Secretary of Energy Ernest Moniz Announces U.S. Commitment at International Conference on Nuclear Security
VIENNA -- In remarks to the delegates of an event hosted by the International Atomic Energy Agency (IAEA), U.S. Secretary of Energy Ernest J. Moniz today announced in Austria that the United States is beginning consultations with the IAEA to monitor the dilution and packaging of up to six metric tons of surplus plutonium at the Savannah River Site (SRS) in Aiken, South Carolina.
“We are embarking on an effort at the Savannah River Site to dilute and dispose of approximately six metric tons of surplus plutonium -- additional to the 34 metric tons of material we have committed to dispose under the U.S.-Russia Plutonium Management and Disposition Agreement -- and are beginning consultations with the IAEA for the monitoring and verification of this process as yet another tangible commitment by the United States to ensure this material will not be used again in nuclear weapons,” Moniz said in his remarks to the IAEA conference.

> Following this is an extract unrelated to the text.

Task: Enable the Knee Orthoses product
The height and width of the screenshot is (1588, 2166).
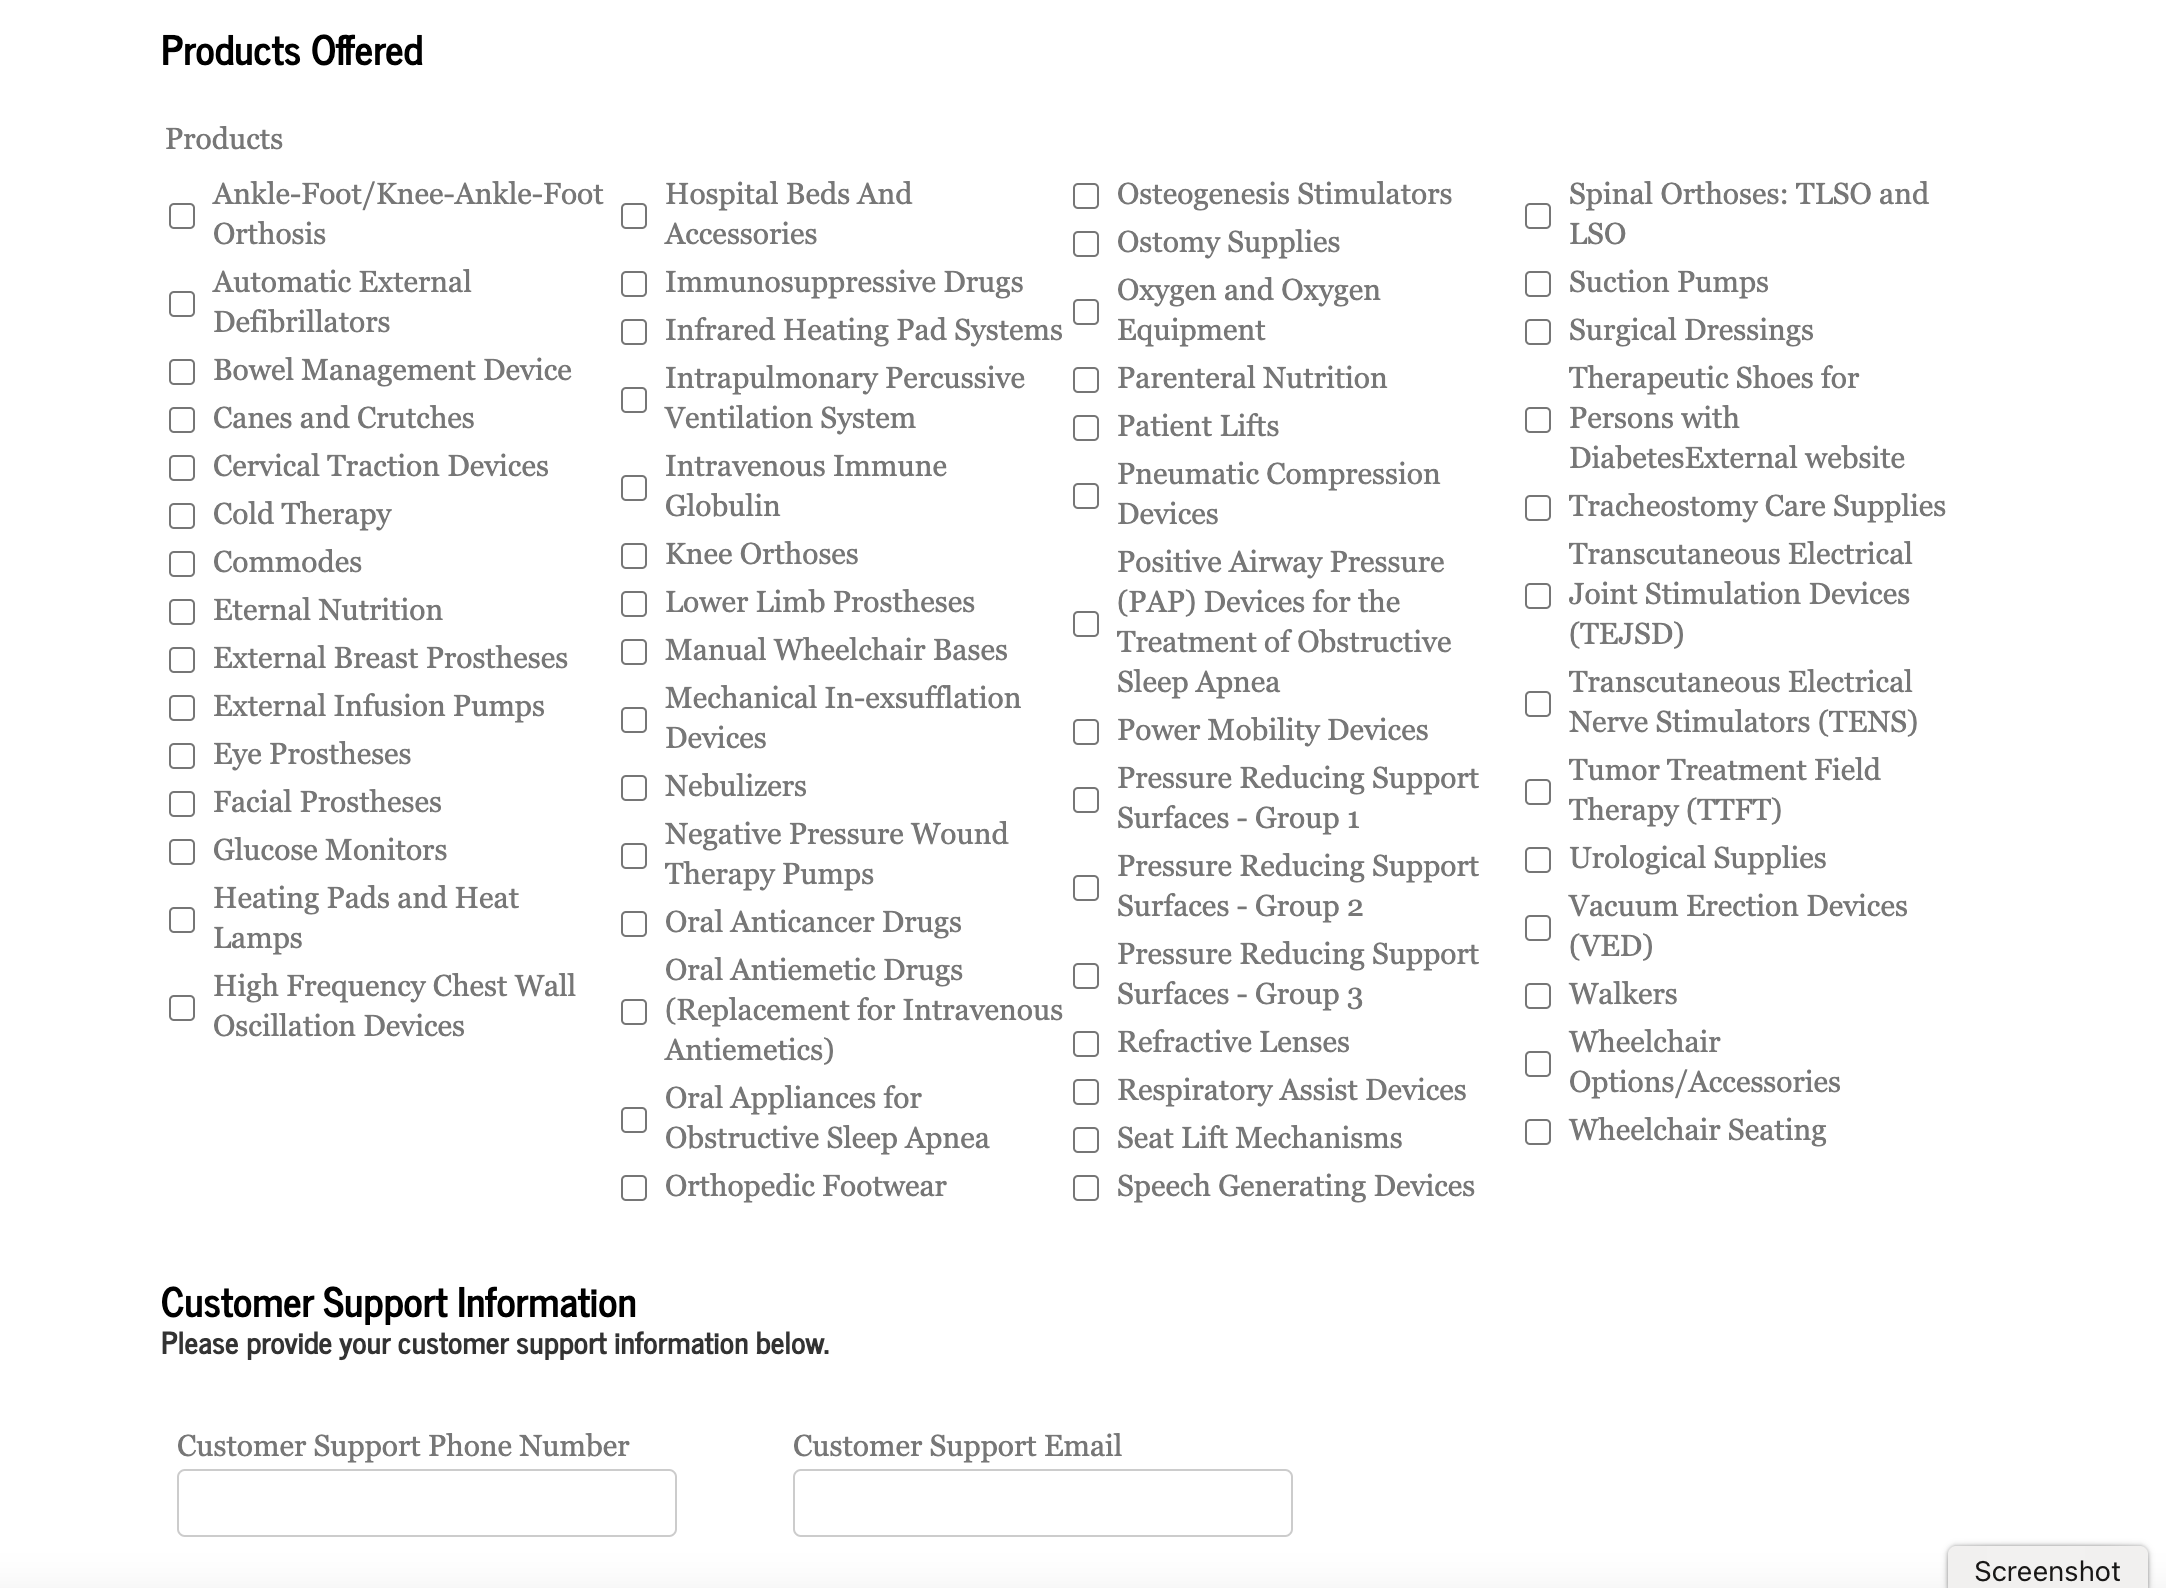Action: (634, 556)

In a Record of Decision published in the Federal Register in March 2016, Department of Energy’s National Nuclear Security Administration (DOE/NNSA) announced that the six metric tons of surplus plutonium at SRS would be dispositioned using the dilute and dispose approach. This approach involves blending the plutonium oxide with an adulterant, packaging the diluted materials in secure canisters, and preparing the canisters for permanent disposal in a geologic repository.
Independent monitoring and verification of this process by the IAEA underscore U.S. confidence in a strong IAEA inspection regime and demonstrate U.S. commitment to transparency under Article VI of the Nuclear Nonproliferation Treaty.
The disposition of this six metric tons of surplus plutonium -- in addition to the previous commitment to dispose of 34 metric tons of surplus plutonium under the U.S.-Russia PMDA -- brings the total amount of surplus plutonium for which the United States has committed to verifiably eliminate to 40 metric tons.